At the King’s Table: Royal Dining Through the Ages

at the king's tableAt the King’s Table: Royal Dining Through the Ages by Susanne Groom is what to read while wiping the remains of Christmas goose and New Years’ Triple Orgasm chocolate cake crumbs off your lap. Think you know how to feast? Think you know how to throw a wang bang shindig?

You know something, with your punch bowls of gin-based drinks called Mother’s Ruin and cookie swap parties and brie baked en croute, but…the European kings and their entourages knew how to blow Gatsby stratospherically out of his tennis whites.

They ate porpoises and peacocks. The ate elaborate spun-sugar sculptures that were 4 feet high and architectural, with crenellations. They ate marzipan cathedrals off gold plate. They ate swans. And that was the 17th century; there is more recent extravagance too. Did you see Kate Middleton’s wedding cake?

In a fascinating/terrifying photograph former French president Francois Mitterand and his advisors are captured “at their last great meal” with white linen napkins draped over their heads to capture the atoms of the aromas lifting off their plates of ortolans. That is, tiny songbirds. “Which are drowned in brandy before being roasted.” Drowned in brandy. Is there no end to the French?

The English had little people popping out of pies. They had entre-course entertainments called subtleties that were anything but.
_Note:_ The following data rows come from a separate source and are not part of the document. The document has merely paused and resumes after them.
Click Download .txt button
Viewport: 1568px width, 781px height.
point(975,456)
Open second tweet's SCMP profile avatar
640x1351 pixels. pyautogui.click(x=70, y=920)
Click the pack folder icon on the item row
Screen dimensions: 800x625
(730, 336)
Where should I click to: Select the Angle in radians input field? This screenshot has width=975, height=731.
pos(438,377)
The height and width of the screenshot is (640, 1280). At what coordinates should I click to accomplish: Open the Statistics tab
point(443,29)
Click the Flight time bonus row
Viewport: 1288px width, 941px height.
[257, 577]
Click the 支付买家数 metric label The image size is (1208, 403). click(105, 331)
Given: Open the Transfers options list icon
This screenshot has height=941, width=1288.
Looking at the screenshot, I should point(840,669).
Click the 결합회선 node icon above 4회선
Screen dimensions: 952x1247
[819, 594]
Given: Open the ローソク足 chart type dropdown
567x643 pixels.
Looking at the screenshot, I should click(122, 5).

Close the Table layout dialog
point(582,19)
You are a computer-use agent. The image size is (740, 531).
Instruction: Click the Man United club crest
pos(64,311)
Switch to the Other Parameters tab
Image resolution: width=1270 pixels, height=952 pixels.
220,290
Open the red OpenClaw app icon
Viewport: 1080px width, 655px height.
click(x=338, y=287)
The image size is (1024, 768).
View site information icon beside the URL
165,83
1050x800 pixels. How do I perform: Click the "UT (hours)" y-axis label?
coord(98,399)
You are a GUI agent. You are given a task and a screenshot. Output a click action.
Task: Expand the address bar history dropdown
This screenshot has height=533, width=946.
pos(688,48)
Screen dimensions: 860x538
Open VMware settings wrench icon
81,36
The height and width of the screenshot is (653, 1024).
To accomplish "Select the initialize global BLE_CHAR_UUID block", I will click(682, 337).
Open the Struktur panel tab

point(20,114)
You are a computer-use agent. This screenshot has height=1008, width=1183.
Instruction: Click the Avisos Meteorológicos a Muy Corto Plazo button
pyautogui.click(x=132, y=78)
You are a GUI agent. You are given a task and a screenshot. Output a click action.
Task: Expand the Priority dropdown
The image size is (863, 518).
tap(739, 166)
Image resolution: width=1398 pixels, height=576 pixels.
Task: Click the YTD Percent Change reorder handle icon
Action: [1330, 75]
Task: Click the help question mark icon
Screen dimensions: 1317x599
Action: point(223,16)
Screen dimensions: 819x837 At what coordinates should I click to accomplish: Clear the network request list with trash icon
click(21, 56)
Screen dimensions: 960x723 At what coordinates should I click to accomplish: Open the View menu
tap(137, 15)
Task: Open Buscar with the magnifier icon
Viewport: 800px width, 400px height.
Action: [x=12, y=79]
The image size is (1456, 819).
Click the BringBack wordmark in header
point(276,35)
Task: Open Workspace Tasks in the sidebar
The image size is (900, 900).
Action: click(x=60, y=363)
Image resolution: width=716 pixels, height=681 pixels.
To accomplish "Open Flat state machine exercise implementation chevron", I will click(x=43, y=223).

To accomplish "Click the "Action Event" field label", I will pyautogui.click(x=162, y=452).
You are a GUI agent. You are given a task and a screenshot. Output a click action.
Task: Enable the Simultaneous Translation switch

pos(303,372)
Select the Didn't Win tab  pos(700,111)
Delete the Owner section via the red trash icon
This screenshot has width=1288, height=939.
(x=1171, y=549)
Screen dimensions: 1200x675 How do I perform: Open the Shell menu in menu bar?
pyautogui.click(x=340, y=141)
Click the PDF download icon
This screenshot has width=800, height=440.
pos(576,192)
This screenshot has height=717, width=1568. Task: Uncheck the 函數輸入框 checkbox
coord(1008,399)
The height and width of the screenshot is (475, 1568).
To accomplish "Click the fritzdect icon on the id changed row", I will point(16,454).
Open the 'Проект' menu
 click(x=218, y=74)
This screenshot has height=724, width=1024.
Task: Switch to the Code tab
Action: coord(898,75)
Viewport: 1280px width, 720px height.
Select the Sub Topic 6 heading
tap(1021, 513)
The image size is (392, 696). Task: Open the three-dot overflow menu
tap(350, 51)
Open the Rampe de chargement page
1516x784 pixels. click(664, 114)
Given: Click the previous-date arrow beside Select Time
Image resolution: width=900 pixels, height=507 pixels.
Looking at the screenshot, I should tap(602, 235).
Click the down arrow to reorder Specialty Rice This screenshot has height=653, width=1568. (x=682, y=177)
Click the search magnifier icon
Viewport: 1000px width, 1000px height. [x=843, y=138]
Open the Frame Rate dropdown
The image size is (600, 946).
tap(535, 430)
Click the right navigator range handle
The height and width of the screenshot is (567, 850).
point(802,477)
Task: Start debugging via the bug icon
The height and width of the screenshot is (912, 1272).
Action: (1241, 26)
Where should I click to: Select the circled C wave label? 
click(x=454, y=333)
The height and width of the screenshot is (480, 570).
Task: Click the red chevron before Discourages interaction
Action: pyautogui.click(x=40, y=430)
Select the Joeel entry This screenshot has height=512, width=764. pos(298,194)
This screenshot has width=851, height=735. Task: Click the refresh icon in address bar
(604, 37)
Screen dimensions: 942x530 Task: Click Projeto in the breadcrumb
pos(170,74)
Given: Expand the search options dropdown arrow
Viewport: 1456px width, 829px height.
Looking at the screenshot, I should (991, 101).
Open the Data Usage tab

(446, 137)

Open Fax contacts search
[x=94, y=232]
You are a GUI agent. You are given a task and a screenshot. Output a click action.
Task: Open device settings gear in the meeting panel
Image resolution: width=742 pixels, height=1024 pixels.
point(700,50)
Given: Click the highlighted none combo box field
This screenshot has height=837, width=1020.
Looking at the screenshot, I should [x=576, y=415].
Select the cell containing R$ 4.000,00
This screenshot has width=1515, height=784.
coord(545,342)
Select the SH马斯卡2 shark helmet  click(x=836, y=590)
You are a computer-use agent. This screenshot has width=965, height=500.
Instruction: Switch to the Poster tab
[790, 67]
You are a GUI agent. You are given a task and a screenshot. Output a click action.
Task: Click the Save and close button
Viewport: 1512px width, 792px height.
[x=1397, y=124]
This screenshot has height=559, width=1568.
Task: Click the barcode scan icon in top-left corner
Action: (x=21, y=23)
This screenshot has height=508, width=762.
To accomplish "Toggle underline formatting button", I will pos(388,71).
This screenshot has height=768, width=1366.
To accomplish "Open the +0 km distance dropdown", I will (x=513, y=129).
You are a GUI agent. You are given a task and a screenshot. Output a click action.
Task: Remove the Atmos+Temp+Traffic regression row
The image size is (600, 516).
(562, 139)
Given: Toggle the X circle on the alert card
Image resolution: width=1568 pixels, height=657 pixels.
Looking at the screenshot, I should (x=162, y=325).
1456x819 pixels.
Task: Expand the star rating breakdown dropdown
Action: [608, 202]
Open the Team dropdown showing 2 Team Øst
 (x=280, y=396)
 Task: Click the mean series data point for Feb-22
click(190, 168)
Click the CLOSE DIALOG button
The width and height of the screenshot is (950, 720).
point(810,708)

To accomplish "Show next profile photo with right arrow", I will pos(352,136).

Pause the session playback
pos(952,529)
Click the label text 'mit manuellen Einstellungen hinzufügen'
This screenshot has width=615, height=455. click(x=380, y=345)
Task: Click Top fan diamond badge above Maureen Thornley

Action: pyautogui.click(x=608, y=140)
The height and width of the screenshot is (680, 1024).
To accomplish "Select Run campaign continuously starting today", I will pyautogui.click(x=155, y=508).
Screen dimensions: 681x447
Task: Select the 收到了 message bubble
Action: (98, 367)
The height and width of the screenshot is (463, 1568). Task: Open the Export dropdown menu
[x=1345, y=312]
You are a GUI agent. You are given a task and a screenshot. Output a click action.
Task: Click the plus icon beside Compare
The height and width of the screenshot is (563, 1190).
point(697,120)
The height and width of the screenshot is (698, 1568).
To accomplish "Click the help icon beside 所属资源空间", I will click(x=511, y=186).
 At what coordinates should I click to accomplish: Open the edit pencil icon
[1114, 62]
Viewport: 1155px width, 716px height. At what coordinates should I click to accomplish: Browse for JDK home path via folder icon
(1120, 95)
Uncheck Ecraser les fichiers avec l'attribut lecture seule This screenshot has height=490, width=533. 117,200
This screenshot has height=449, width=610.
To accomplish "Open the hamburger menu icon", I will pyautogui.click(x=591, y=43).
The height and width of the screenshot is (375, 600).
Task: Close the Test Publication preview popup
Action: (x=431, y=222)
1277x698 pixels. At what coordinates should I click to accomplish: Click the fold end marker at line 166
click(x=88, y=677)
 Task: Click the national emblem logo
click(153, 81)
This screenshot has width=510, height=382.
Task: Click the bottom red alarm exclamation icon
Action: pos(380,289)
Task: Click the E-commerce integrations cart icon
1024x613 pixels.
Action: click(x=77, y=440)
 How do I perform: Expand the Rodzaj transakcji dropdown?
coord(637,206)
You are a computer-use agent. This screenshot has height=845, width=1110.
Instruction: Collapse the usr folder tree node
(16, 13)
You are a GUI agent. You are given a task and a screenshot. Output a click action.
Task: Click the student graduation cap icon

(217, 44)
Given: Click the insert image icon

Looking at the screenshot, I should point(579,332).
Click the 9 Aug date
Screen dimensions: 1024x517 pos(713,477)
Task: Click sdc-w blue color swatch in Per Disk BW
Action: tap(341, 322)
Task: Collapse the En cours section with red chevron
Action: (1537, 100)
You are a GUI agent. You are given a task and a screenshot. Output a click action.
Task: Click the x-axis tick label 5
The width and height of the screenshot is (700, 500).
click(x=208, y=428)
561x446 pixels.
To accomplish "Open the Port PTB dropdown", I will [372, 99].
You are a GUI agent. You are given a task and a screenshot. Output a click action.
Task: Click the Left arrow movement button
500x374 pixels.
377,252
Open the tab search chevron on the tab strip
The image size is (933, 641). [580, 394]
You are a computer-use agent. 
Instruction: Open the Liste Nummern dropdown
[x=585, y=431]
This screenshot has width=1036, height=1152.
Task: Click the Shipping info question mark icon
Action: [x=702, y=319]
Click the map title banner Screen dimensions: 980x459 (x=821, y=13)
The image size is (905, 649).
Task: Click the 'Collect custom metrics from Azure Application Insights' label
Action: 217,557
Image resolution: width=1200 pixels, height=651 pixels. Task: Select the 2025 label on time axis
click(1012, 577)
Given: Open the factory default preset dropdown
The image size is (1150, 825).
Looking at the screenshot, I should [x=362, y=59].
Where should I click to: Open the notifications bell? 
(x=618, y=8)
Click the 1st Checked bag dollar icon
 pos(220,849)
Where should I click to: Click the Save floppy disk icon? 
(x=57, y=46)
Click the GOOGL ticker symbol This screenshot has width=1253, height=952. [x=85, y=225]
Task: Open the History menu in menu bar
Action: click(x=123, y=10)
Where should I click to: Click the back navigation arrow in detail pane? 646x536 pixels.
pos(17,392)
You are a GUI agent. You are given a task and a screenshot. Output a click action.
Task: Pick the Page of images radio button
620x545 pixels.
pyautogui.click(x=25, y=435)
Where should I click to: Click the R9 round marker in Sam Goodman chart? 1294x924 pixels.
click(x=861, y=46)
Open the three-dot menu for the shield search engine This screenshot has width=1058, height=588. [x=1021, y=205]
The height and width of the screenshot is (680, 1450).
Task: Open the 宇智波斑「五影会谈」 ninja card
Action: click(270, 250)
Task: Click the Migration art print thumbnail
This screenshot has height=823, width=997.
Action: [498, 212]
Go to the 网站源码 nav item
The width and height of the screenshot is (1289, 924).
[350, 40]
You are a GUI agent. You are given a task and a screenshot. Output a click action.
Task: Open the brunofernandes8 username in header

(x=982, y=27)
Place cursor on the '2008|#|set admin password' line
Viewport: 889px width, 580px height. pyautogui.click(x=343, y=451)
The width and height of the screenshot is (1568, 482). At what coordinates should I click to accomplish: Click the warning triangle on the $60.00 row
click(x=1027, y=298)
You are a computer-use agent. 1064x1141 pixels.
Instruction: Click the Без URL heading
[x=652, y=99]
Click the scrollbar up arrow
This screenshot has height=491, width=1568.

During the reign of King James, a morality play was put on, but James was a notorious boozer, and the women playing Prudence, Charity, and Temperance got so drunk they had to move on to dessert, playless.

So at your next dinner party in the New Year, when everyone is feeling temperate and cuisine minceur-ish and resolved, think of the “king of cooks” Antonin Careme, chef for George IV who said to Careme, “You will kill me with so much food.” To which Careme replied, “It is my job to stimulated your appetite; it is not my job to restrain it.”